:: SET PROBLEM ::
Transcribe word for word the part of the data that opens with the line containing "You are a GUI" and runs through the end of the data, both ends included. Leave the pictures out of your answer.
════════
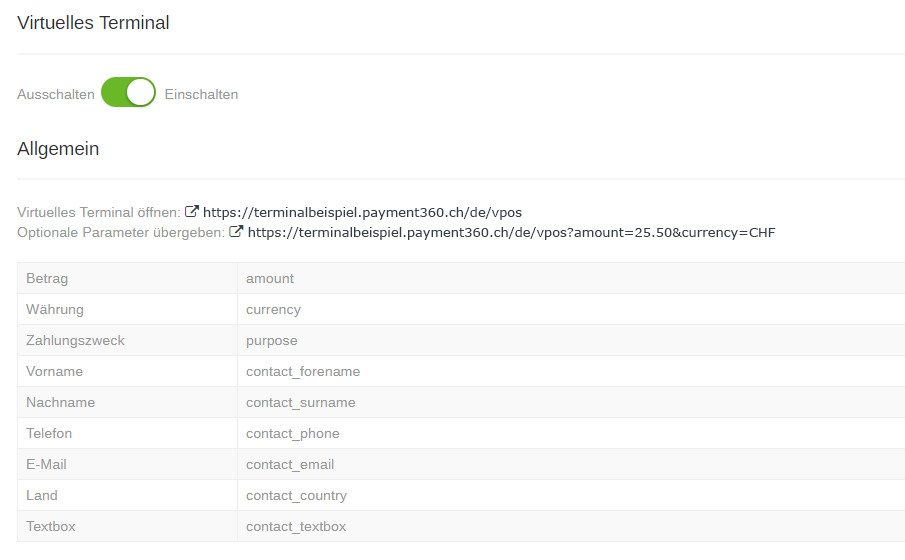This screenshot has height=560, width=905.
Task: Select the 'contact_country' parameter cell
Action: tap(296, 495)
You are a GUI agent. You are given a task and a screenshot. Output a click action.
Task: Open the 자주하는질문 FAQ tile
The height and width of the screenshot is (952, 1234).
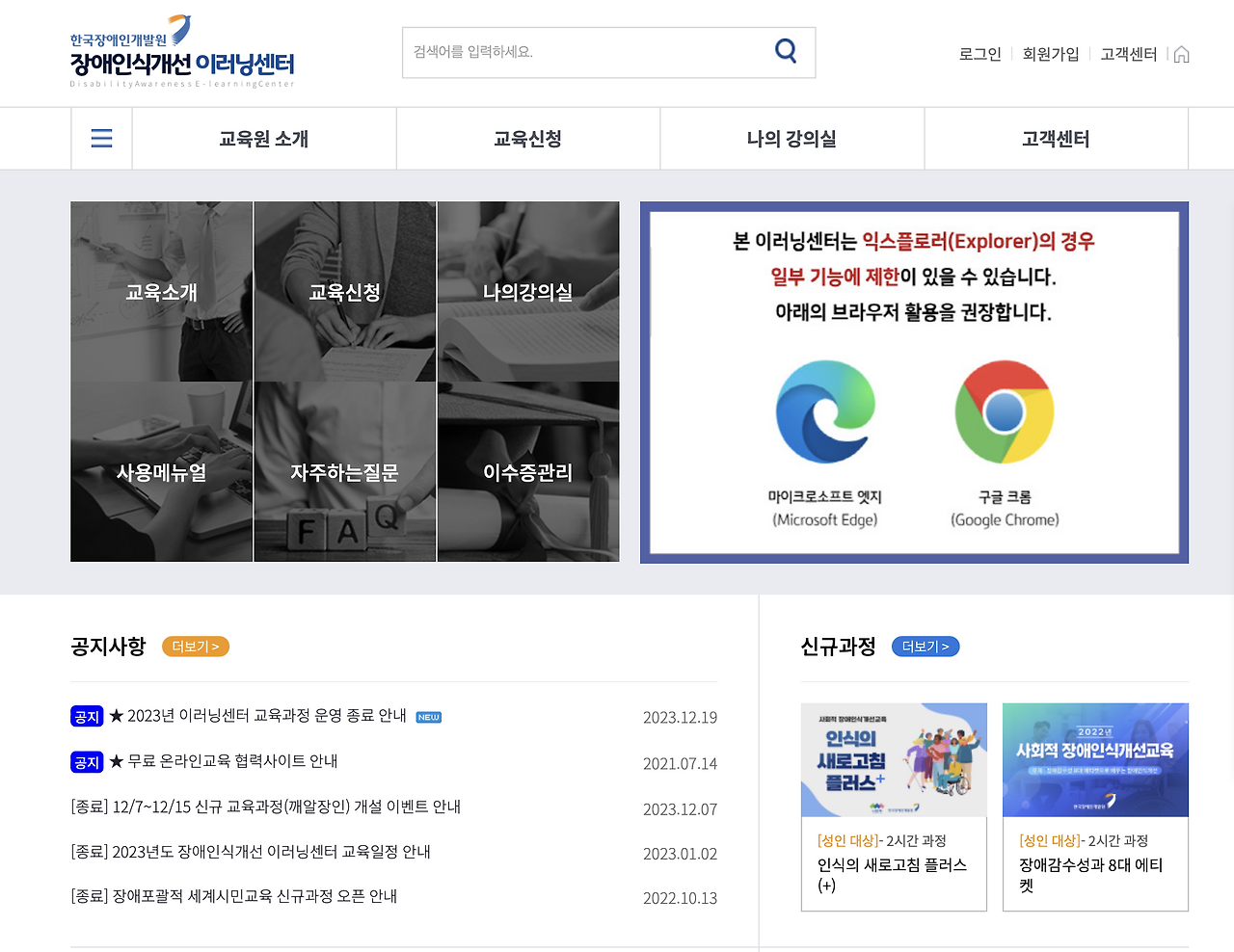pyautogui.click(x=344, y=471)
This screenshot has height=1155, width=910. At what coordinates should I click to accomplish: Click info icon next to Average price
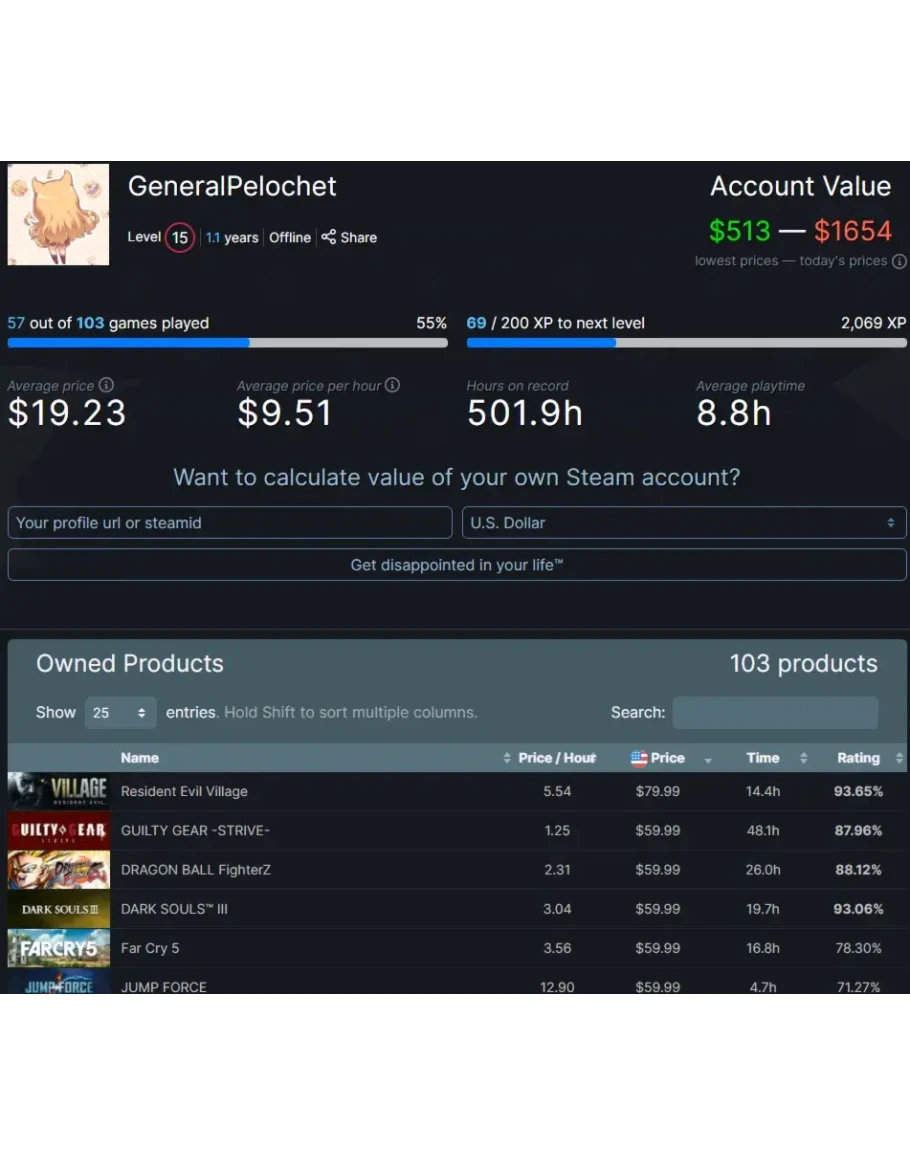click(x=106, y=385)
════════
:: RESULT OF THE TASK ::
You are a GUI agent. You are given a task and a screenshot. Output a click action.
Task: Open the 자주하는질문 FAQ tile
The height and width of the screenshot is (952, 1234).
pyautogui.click(x=344, y=471)
This screenshot has height=1155, width=910. At what coordinates should I click to accomplish: Click info icon next to Average price
click(x=106, y=385)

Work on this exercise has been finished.